This book is not a serious historical study of the Sepoy Mutiny of 1857. It should better be described as a handy volume of newspaper cuttings, with a sprightly running commentary of the author. The work has an impressive contemporaneity, which may be marred by editorial emendations. It is also an interesting document which clearly reveals the ideology and the milieu of a young Bengali journalist of the mid-nineteenth century.

The author of this work was Sambhu Chandra Mookerjee.

He was born at Baranagar, Calcutta, in 1839. His father was an affluent businessman. He was a student of Oriental Seminary and the Hindu Metropolitan College. He was a pupil of Captain D.L. Richardson, the famous Professor of English Literature, about whom Thomas Babington Macaulay was reported to have said:

"I can forget everything of India, but I can never forget your reading of Shakespeare."!

It is no wonder that Sambhu Chandra, a pupil of Richardson, should have had a predilection for English. But he himself gave another reason for it. In 1883, Meredith Townsend, a British scholar, expostulated with him for his preference for English. Sambhu Chandra told him that he had an abiding love for his mother-tongue; but unfortunately the English rulers paid no heed to native grievances and demands couched in Bengali. Writing out his thoughts in English was no pleasure to him. He would have been a famous man if he wrote them in Bengali.

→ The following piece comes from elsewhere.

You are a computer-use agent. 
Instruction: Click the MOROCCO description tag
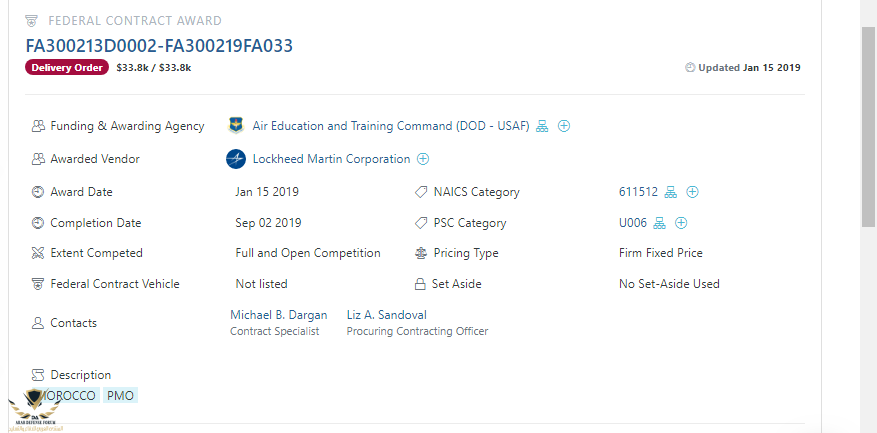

Even when he was a young College-Student, Sambhu Chandra was a practising journalist. He was a dear friend and colleague of Krishnadas Pal, another up-and-coming young journalist. They were the joint editors of the Calcutta Monthly Magazine, which was very short-lived. He next worked for The Morning Chronicle and The Hindu Intelligencer. Later, he attached himself to the celebrated Hindu Patriot, edited by Harish Chandra Mukherjee, of the Indigo-Rebellion-fame. From 1861 to 1882, Sambhu Chandra edited a lively monthly, Mookerjee's Magazine, which was merged in his weekly, Reis and Rayyet, in 1882. He was a restless man. Sometime he was the headmaster of Calcutta Training School, and afterwards, the Dewan of the Nawab of Murshidabad, the Secretary to the Raja of Kashipur, the Personal Assistant of the Raja of Rampur, and a Minister of the Maharajah of Tripura. He was also a Fellow of the University of Calcutta.

Sambhu Chandra believed in liberalism. He believed, like his compatriots, in liberal methods of agitation. Violence against the white rulers was, to him and to them, an anathema. But though he was a believer in the efficacy of political moderation, he was not a dumb camp-follower of the British.

In 1860, three years after the Great Rebellion, he wrote a pamphlet criticising the British move for the imposition of the income tax upon the Indians. He wrote that an unrepresented people could never be taxed. The pamphlet revealed his acquaintance with, and respect for the American dictum: 'No taxation, without representation'. He even went so far as to describe Canning as an irresponsible, inconsiderate Viceroy brought by Palmerston, through the backdoor, to the helm of affairs in India.

He pleaded with the Government to create more and better opportunities for employment because, he thought, unemployment was making the young people increasingly hostile to the foreign rulers.

In 1875, he formed the India League with celebrities like Sishir Kumar Ghosh, Durga Mohan Das, and Ananda Mohan Basu. The League's object was the ventilation of Indian grievances. He was its President. He fought hard and long for the Ilbert Bill which proposed to extend the jurisdiction of the Indian judges over the Europeans in India (1883). When the Government ultimately withdrew the Bill, he suggested, in 1886, that an Indian should be the Legal Member of the Viceroy's Executive Council.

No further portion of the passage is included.